#### Raw data:
■ ■ ■

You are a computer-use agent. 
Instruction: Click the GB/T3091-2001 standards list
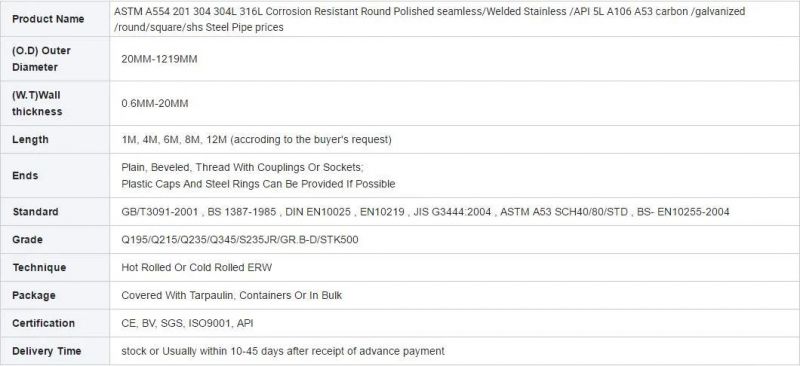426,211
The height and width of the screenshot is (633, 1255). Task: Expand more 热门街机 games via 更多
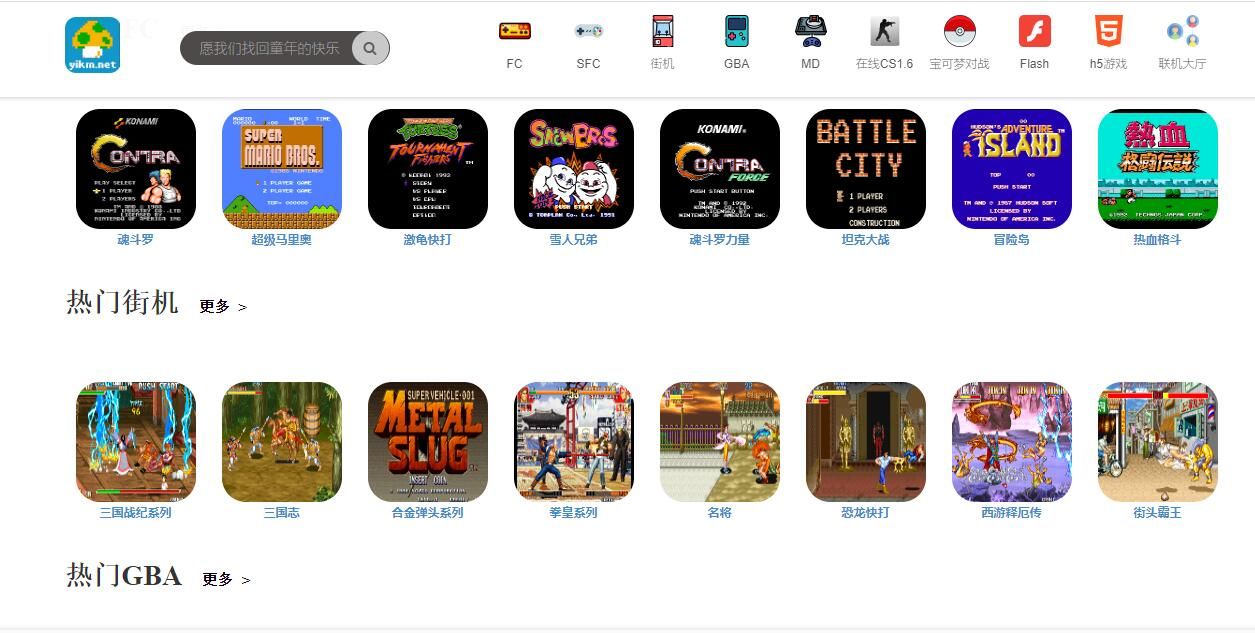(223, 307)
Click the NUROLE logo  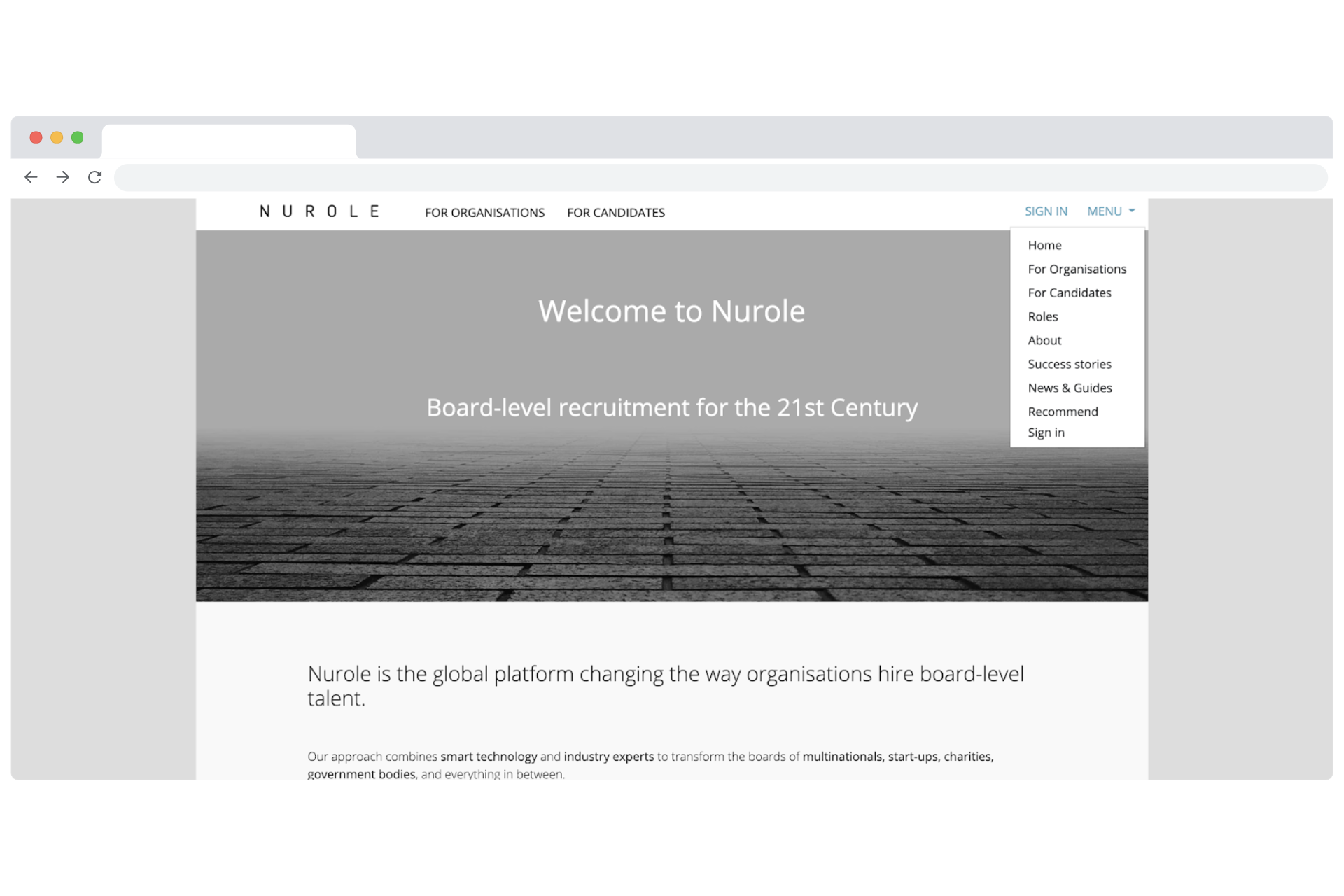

■ ■ ■

#### The exercise:
Could you format the lines of the items above as a numbered list, skipping any blank lines? Leave the pictures out of your answer.

#### Response below:
1. You are a computer-use agent. 
2. Instruction: Click the GB/T3091-2001 standards list
3. 426,211
4. The height and width of the screenshot is (633, 1255). Task: Expand more 热门街机 games via 更多
5. (223, 307)
6. Click the NUROLE logo  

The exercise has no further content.